Синее и белое
Шрифт:
Вставали, окутанные плотными, остро пахнущими клубами порохового дыма и гари, видения Чесмы, Наварина и Синопа, и бронзовый шелест лавровых венков и шелковый шелест георгиевских лент, как дивная музыка, сопровождали величавые призраки прошлого. Вспоминались сейчас только эти героические даты морских побед, роковая же Цусима выпадала из памяти, как нечто случайное и неприличное.
На войне самому захудалому мичману могло подвалить небывалое счастье.

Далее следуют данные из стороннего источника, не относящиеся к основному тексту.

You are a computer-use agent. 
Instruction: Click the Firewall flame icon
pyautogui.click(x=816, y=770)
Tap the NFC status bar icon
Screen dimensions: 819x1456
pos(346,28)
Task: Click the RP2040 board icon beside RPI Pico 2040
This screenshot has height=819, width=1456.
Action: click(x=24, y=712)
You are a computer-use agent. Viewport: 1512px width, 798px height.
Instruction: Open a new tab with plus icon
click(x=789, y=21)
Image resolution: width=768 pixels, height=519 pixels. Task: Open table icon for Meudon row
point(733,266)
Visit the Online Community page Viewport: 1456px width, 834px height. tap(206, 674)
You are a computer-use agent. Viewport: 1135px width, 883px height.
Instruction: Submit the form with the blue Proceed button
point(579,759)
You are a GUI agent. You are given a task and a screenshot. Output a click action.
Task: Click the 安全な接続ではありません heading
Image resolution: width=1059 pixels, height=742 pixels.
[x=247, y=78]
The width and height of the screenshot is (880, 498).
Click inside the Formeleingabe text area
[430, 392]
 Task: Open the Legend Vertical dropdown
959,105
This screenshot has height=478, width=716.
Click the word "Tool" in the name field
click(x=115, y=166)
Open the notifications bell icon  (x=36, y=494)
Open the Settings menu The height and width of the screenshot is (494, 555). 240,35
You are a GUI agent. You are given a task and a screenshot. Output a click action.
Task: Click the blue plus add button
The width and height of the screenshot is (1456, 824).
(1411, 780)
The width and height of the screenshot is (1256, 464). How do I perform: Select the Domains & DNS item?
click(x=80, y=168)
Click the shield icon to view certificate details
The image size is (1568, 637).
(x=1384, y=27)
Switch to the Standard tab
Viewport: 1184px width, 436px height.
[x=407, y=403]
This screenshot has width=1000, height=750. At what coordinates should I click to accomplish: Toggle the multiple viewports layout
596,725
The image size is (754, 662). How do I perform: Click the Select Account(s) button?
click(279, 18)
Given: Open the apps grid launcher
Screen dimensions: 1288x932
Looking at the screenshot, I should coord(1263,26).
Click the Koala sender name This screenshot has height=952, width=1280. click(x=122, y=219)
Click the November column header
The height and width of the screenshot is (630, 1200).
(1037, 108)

Разве не может быть случая, когда, подобравшись в туманной дымке на близкую дистанцию, удастся пустить в растерявшегося противника гремучий веер торпед? Разве нельзя одним удачным залпом каземата вкатить в бомбовые погреба неприятельского корабля хорошую порцию стали и тротила и вздыбить врага к небу огненным столпом, опадающей грудой рваного металла, расщепленных досок, раздерганных
Наконец, разве нельзя, встретив в море подавляющие силы противника, принять неравный бой? Вне зависимости от исхода, участникам этого боя была гарантирована слава, прижизненная или посмертная, но настоящая, переходящая из поколения в поколение, из века в век, боевая слава.
Сколько таких примеров в прошлом! Отчаянная минная атака на дрянных катеришках лейтенантами Дубасовым и Шестаковым огромных бронированных турецких мониторов, бой «Весты», славная стычка парохода «Владимир» с турецким фрегатом «Перваз-Бахри», прорыв «Новика» из осажденного Артура. Картины, изображающие эти незабвенные в анналах флота подвиги, висели в залах и коридорах корпуса, напоминая подрастающему поколению моряков триумфальные дела предков. Историю этих дел знал назубок каждый кадет через две недели после поступления в корпус.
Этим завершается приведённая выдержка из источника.